Le tribunal a également retenu la responsabilité de Suno au regard du droit d’auteur allemand pour l’hébergement de ses modèles d’IA sur des serveurs situés en Allemagne, ainsi que pour la reproduction et la représentation publique d’enregistrements imitant des œuvres protégées.

La réponse de Suno

« Nous avons bâti Suno autour d’une conviction fondamentale : permettre à chacun d’éprouver la joie de faire de la musique », a déclaré un porte-parole de l’entreprise. « Nos outils donnent à chacun la possibilité de créer de nouveaux morceaux, qu’il s’agisse d’artistes de premier plan, de développeurs de produits, d’auteurs-compositeurs qui les intègrent à leur flux de travail ou de simples passionnés de musique. Depuis le début, nous avons entraîné nos modèles à créer de nouvelles chansons, pas à reproduire celles qui existent déjà, et nous avons intégré des protections à notre plateforme. Nous sommes en désaccord avec la décision rendue aujourd’hui, qui repose sur une incompréhension fondamentale du fonctionnement de la technologie de Suno, de son utilisation et de l’application du droit américain, et nous étudions toutes les options disponibles, y compris un appel. »

La réaction de la GEMA

Kai Welp, directeur juridique de la GEMA, a estimé que l’affaire mettait en évidence la nécessité d’encadrer davantage les systèmes d’IA en Europe. « Il est stupéfiant de constater que les systèmes d’IA stockent apparemment, dans une mesure considérable, des œuvres presque complètes », a-t-il déclaré. « Nous avons pu le démontrer avec nos propres méthodes, et la littérature scientifique récente indique elle aussi qu’il ne s’agit là que de la partie émergée de l’iceberg.
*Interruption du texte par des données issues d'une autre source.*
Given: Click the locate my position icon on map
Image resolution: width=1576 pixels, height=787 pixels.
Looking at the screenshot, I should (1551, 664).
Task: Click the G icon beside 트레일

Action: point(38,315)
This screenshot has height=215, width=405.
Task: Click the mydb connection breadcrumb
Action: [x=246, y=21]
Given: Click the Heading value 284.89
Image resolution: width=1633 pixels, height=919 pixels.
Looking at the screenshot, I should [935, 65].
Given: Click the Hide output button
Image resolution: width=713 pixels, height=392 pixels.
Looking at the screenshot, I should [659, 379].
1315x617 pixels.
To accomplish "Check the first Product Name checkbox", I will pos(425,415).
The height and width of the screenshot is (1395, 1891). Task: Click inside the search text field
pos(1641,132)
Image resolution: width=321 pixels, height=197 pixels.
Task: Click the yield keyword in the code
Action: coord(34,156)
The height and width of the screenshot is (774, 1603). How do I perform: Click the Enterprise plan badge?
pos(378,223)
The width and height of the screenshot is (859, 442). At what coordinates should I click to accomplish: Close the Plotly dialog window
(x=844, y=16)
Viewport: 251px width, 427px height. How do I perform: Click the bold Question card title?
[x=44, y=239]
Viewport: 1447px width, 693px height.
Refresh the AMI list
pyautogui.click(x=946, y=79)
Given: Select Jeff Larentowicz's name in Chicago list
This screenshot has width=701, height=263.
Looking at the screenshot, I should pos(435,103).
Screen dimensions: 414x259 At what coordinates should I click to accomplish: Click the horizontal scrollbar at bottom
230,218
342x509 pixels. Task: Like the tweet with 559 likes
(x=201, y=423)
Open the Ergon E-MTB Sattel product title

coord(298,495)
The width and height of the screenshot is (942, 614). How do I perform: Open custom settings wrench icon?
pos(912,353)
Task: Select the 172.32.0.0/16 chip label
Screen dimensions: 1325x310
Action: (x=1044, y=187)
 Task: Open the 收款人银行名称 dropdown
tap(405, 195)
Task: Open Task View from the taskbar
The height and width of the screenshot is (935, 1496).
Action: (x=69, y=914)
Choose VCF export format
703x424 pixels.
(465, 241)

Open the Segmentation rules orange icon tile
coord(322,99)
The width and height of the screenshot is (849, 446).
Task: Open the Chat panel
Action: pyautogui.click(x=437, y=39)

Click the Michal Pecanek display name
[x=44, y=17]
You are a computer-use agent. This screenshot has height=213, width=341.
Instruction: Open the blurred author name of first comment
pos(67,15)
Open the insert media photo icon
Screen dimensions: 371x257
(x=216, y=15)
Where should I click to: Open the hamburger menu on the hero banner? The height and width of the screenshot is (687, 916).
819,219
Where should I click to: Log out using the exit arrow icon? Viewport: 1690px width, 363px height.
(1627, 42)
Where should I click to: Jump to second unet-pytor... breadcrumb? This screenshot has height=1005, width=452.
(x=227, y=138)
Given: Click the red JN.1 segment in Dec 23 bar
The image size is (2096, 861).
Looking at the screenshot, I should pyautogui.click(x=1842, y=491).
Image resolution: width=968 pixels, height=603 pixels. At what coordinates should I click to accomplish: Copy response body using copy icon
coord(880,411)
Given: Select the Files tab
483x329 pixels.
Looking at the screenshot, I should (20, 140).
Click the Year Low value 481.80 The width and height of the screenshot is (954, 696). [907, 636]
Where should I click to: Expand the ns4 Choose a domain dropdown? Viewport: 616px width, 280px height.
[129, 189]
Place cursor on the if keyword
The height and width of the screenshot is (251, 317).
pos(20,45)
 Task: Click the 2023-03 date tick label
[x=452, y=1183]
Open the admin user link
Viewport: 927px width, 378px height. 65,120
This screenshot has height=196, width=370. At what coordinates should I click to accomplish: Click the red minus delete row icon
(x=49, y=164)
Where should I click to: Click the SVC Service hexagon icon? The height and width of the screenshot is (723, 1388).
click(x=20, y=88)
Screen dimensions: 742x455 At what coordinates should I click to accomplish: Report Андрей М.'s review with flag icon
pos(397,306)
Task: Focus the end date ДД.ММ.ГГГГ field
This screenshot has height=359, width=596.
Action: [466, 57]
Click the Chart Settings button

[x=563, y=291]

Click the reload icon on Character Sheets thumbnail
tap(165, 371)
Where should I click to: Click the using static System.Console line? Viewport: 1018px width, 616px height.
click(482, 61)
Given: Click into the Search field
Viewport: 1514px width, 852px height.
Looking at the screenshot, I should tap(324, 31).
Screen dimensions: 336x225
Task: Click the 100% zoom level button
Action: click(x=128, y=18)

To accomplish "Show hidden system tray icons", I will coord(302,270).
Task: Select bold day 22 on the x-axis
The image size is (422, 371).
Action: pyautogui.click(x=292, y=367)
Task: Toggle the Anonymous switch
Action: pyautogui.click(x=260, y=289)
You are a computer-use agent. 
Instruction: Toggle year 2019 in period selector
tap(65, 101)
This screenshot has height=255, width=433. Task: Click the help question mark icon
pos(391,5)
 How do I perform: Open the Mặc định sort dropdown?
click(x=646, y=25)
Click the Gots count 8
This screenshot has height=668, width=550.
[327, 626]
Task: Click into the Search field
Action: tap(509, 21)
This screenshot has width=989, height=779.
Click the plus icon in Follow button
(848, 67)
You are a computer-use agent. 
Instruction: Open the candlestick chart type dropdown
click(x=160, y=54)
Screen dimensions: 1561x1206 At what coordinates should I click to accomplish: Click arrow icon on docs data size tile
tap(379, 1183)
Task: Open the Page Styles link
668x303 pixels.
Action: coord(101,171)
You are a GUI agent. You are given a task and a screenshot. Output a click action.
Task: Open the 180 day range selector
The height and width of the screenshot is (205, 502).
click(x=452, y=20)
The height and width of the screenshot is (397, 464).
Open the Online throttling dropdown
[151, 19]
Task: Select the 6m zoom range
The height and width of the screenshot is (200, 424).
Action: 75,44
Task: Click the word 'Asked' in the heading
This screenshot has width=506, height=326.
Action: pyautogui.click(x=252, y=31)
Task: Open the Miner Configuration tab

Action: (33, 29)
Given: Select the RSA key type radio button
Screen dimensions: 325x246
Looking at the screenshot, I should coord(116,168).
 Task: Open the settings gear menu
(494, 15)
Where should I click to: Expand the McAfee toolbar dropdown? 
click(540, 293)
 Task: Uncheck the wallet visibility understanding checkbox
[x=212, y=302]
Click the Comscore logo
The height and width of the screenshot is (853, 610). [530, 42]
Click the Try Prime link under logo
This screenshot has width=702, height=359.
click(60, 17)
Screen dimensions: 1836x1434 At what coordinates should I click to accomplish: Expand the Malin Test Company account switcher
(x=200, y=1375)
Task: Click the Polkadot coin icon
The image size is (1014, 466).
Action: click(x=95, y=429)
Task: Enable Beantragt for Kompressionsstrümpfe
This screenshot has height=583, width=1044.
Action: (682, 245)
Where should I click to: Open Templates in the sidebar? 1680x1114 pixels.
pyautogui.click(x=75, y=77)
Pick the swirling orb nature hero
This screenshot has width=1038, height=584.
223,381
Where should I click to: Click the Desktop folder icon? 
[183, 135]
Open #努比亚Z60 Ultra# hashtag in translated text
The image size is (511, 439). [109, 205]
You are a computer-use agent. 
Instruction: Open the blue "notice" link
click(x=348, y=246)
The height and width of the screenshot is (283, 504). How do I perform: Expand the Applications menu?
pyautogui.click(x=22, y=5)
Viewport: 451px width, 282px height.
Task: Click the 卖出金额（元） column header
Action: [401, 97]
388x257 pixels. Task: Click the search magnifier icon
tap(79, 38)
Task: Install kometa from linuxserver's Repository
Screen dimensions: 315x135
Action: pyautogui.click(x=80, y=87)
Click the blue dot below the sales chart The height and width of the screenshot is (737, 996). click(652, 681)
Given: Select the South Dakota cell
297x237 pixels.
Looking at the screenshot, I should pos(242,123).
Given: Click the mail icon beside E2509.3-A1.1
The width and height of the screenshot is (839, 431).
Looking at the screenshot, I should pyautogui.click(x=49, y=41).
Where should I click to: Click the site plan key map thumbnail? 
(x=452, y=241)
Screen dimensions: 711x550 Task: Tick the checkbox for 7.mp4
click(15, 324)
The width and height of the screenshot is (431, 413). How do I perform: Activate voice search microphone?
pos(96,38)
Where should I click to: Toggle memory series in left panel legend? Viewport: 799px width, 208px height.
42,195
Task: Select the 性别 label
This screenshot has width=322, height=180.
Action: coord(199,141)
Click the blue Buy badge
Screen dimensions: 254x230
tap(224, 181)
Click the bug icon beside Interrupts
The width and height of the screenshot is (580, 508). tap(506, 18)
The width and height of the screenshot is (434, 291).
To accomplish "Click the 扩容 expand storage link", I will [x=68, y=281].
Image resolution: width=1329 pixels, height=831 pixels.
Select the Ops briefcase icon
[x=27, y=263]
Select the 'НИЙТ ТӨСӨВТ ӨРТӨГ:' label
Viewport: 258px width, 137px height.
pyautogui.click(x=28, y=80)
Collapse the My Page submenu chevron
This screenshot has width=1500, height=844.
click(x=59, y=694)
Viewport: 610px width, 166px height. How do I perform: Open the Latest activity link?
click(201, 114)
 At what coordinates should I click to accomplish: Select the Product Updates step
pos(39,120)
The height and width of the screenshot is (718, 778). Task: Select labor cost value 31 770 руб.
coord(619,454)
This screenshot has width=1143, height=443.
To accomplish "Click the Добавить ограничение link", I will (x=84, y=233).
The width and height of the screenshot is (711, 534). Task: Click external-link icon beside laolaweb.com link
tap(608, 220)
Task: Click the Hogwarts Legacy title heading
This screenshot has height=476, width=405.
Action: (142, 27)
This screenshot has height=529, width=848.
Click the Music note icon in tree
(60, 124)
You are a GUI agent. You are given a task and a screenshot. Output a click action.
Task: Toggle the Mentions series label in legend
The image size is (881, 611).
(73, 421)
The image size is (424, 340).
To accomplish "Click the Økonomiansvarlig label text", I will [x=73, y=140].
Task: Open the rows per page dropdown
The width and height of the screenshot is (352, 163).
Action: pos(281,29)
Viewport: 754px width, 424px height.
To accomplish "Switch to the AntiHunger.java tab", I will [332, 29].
L’appréciation portée sur la situation juridique aux États-Unis est également très satisfaisante, tout comme le fait que nous puissions agir en justice à Munich quel que soit le lieu où l’entraînement a été réalisé. C’est une avancée considérable pour les créateurs. Toutefois, pour faire respecter nos droits de manière effective et empêcher les fournisseurs de se délocaliser vers des pays hostiles au droit d’auteur, nous aurons aussi besoin du soutien du législateur européen. »

Contexte et suites de l’affaire

La décision intervient alors que Suno fait l’objet d’un examen plus large sur son utilisation de musique protégée dans le développement de ses IA et cherche à conclure des accords de licence avec les acteurs de l’industrie musicale. L’affaire devrait connaître de nouveaux développements judiciaires si Suno décide de faire appel.